• INFORMATION SUPPLIED:
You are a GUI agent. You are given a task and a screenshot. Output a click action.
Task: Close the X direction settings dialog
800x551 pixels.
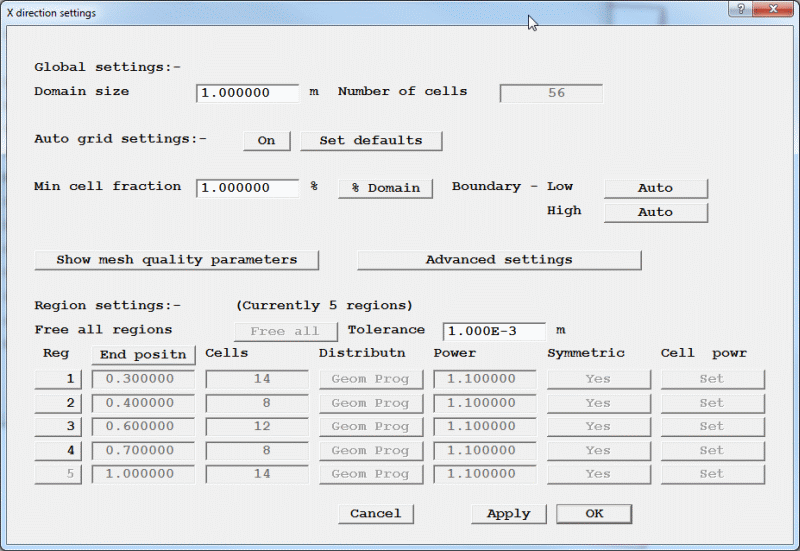coord(774,9)
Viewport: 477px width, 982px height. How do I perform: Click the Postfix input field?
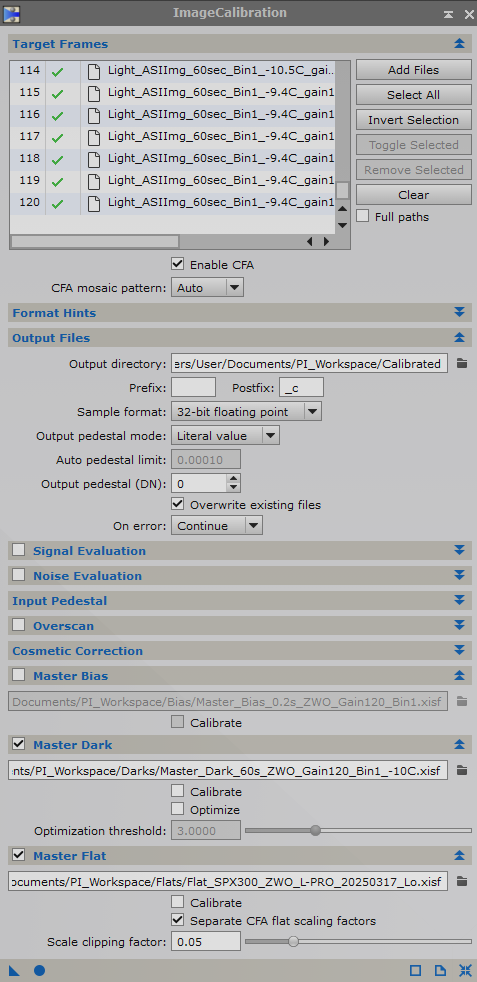(302, 388)
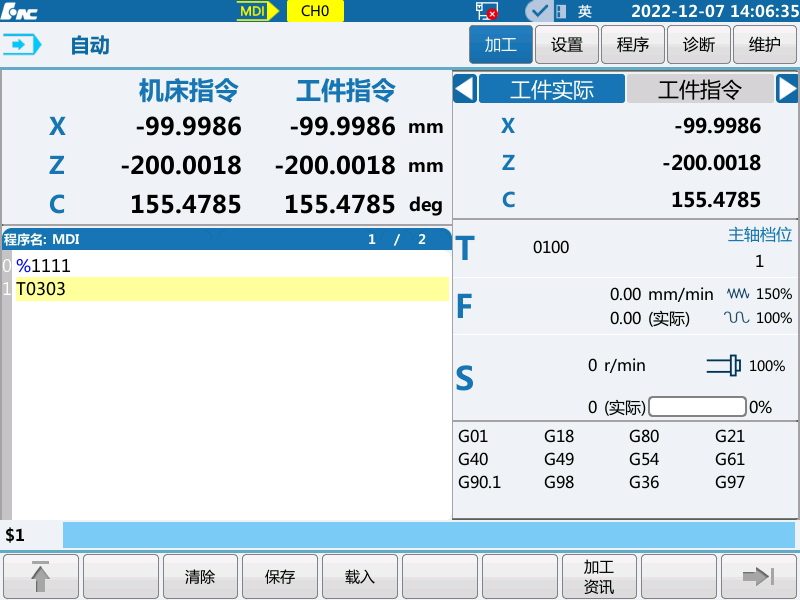Show previous coordinate view with left arrow
The image size is (800, 600).
pyautogui.click(x=464, y=89)
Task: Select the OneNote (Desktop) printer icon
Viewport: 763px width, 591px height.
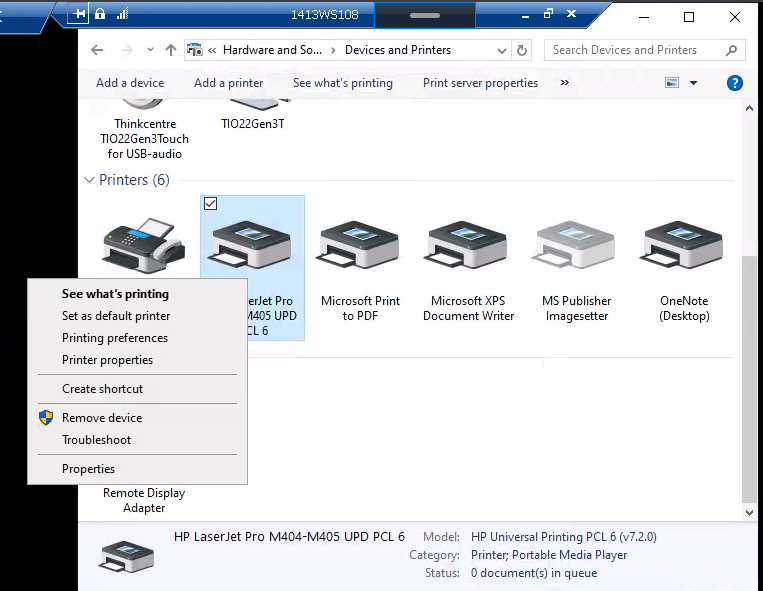Action: [x=684, y=246]
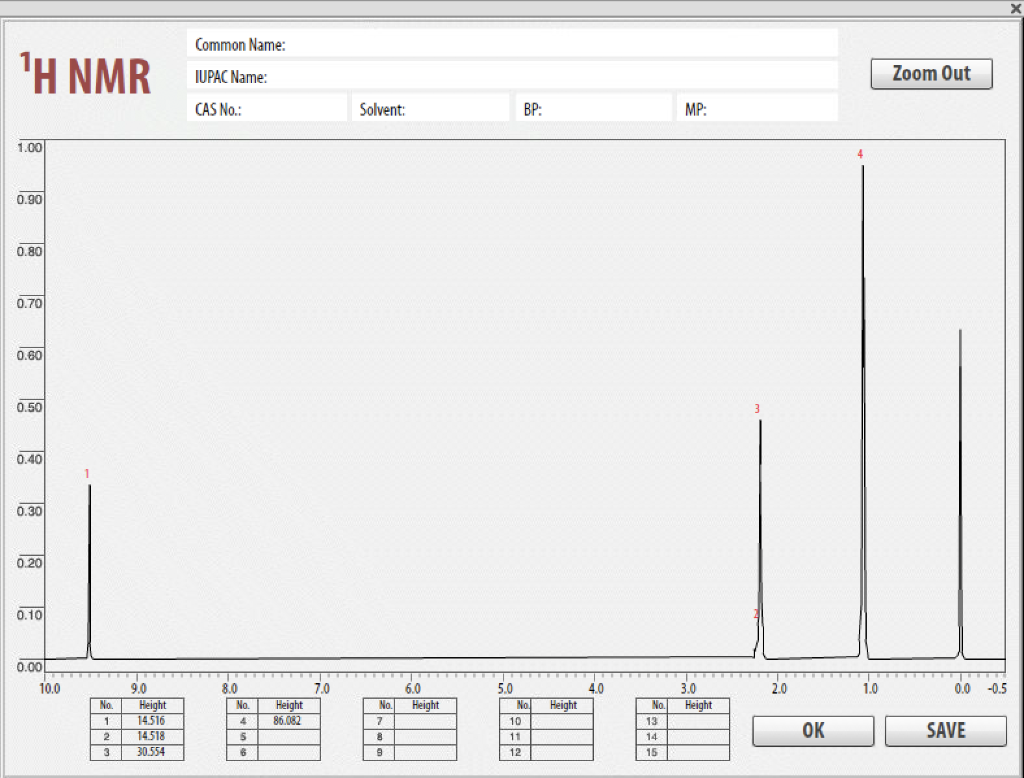Click the SAVE button
The image size is (1024, 778).
tap(944, 730)
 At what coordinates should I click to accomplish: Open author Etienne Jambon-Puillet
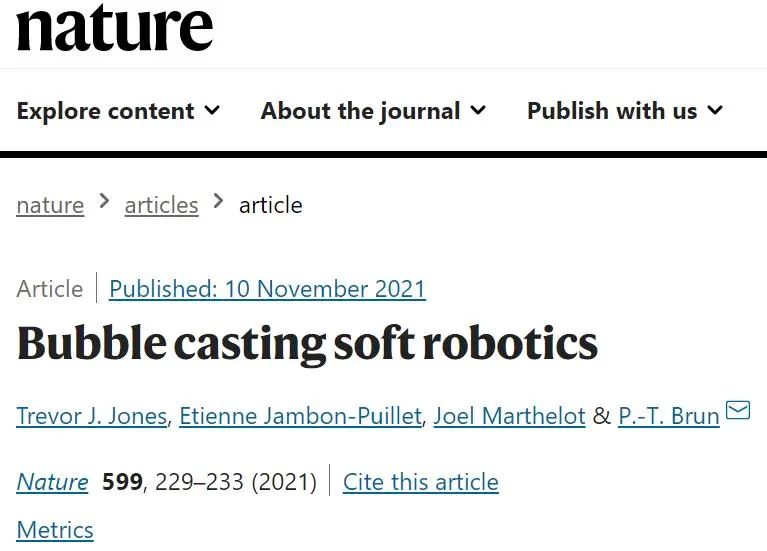(300, 416)
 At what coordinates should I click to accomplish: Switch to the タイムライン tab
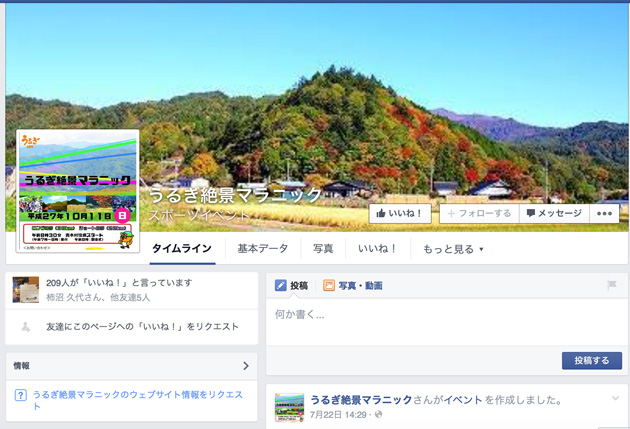click(181, 248)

• INSTRUCTIONS FOR THE TASK:
Print the complete listing exactly as it stands, without its pictures.

• REPLY TO THE EXERCISE:
You are a GUI agent. You are given a task and a screenshot. Output a click action.
Task: Close the X direction settings dialog
800x551 pixels.
coord(774,9)
Viewport: 477px width, 982px height. How do I perform: Click the Postfix input field?
(302, 388)
Show previous coordinate view with left arrow
The image size is (800, 600).
pyautogui.click(x=464, y=89)
Task: Select the OneNote (Desktop) printer icon
Viewport: 763px width, 591px height.
Action: [x=684, y=246]
Click the SAVE button
The image size is (1024, 778).
tap(944, 730)
 At what coordinates should I click to accomplish: Open author Etienne Jambon-Puillet
(300, 416)
 At what coordinates should I click to accomplish: Switch to the タイムライン tab
click(181, 248)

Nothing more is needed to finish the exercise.